One day, a Jewish American fixer named Norman Oppenheimer and played, oddly enough, by Richard Gere, buys a jaded Israeli politician named Micha Eshel a pair of $1000 shoes after seeing him speak at a conference, in hopes of buying his way into Eshel’s inner-circle. Years later, when Eshel becomes Prime Minister, he remembers Norman, and gives him exactly what he’d been hoping for. The name of the film this all happens in, Norman: The Moderate Rise and Tragic Fall of a New York Fixer, gives a sense of how things go from there.
A “fixer” is an arranger—a person who relies on guile and charisma to make often-illegal arrangements for others. But Norman, played brilliantly by Gere, is hapless (“I had to find my inner schlub,” he told an interviewer) and makes promises he can’t keep. He is a liability.

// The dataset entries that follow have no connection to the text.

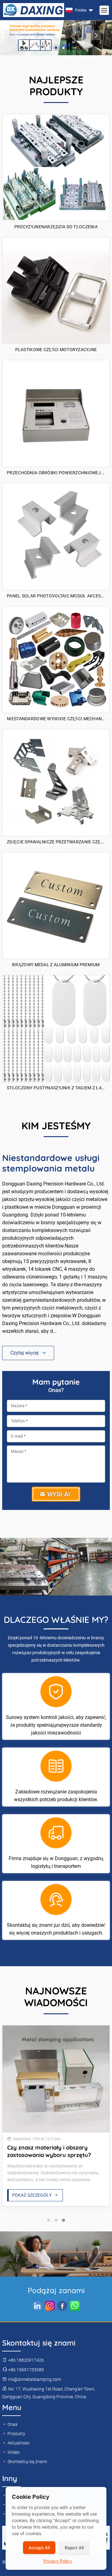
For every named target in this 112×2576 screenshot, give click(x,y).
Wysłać (59, 1494)
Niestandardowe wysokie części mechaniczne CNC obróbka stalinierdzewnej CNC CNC (56, 718)
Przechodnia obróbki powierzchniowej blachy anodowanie (56, 472)
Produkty (16, 2433)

The American-Israeli filmmaker Joseph Cedar has a habit of filling Jewish roles with non-Jews. In an era of cultural appropriation run amok, this could easily go awry. But casting Steve Buscemi as Richard Gere’s rabbi is both convincing and amusing.
The world of Norman is brimming with schmucks, mensches, and machers, and the film is more of a parable than it may sound like. It takes the better part of two hours to finally understand what the movie is actually about. At turns both silly and poignant, Norman is a joyful surprise.